The release of the movie was not without controversy. Right off the bat of landing in Lebanon for the premiere, director Ziad Doueiry was briefly arrested and had his French and Lebanese passports confiscated because his prior movie, The Assault, had been filmed in Israel. He was ultimately trialled and released without charges.

“The Insult” is about the Palestinian Yasser (Kamel El Basha), a respected foreman in Beirut charged with fixing building-code violations, who encounters car mechanic Toni (Adel Karam) whose building has an illegal drainpipe. After Yasser suggests fixing the drainpipe, Toni slams the door in his face, which prompts Yasser to fix the drainpipe anyway, leading to an insult from Yasser’s side.

This single slur then becomes the hallmark for a court case that divides the nation, pitting Palestinian refugee and construction worker, against a Lebanese Christian. The court case evolves into more than just insults, but into the long standing sectarian grievances that plague our daily lives back home.
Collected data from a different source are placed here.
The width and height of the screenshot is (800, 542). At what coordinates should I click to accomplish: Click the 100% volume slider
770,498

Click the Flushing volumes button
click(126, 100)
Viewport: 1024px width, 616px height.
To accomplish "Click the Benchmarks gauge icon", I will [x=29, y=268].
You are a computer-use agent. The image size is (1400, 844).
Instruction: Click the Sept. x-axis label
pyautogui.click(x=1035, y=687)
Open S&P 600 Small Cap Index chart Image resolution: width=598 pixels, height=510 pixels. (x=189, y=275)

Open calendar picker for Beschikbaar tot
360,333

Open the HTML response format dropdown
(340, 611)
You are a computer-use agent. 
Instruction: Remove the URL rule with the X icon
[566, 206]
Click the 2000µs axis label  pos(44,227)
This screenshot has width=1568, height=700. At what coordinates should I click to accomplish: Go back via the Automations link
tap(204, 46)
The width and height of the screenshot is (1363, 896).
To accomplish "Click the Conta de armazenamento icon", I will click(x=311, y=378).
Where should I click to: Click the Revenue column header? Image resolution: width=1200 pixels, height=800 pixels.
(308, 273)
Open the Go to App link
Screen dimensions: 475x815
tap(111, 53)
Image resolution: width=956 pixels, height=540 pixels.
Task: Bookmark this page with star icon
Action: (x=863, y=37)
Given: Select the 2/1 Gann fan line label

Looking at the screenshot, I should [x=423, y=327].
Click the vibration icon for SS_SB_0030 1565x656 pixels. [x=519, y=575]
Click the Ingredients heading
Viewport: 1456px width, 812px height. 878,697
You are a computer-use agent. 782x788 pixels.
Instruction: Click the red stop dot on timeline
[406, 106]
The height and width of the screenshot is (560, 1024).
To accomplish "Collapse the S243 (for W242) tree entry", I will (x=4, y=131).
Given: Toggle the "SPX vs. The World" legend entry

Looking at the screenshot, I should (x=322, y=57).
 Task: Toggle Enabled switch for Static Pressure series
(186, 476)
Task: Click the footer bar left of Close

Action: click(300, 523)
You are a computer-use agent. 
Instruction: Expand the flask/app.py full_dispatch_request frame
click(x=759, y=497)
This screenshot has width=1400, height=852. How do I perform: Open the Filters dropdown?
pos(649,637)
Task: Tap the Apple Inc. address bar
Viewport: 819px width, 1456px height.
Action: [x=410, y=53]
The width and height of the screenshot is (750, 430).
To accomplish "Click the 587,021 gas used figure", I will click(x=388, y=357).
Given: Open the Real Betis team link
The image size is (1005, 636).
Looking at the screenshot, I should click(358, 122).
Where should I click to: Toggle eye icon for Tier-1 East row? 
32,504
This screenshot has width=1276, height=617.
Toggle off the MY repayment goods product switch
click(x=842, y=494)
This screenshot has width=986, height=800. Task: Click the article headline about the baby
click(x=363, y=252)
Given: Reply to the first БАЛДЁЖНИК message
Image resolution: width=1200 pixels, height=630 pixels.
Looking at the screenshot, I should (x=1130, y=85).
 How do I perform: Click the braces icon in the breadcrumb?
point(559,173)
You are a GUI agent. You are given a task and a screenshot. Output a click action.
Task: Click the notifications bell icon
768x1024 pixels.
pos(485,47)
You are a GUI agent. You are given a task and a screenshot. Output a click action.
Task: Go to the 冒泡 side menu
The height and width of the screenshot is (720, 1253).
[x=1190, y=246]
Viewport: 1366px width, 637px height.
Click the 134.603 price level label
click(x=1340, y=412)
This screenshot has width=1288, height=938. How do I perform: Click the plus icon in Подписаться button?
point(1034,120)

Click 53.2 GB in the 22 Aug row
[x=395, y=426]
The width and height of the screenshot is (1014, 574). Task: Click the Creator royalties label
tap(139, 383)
The political backdrop of “The Insult” are historical speeches of Bachir Gemayel, with all the political pulsations that such speeches entail on the relationship between Lebanese – mostly Christians – and Palestinians refugees; it’s essentially a cross examination of an aspect of Lebanese society that many of us do not routinely address.

I recently had the honor to watch this movie in New York City. The experience of “The Insult”was humbling. It was a movie so about home, that I was watching from so far away. For the duration of its runtime, I was transported back to the streets of Achrafieh that I knew, to those encounters and discussions that we know all too well. It was so engrossing that I was disoriented, exiting that New York City theatre, as to where I was. It’s a work of art that renders you speechless, worthy of an Oscar nomination.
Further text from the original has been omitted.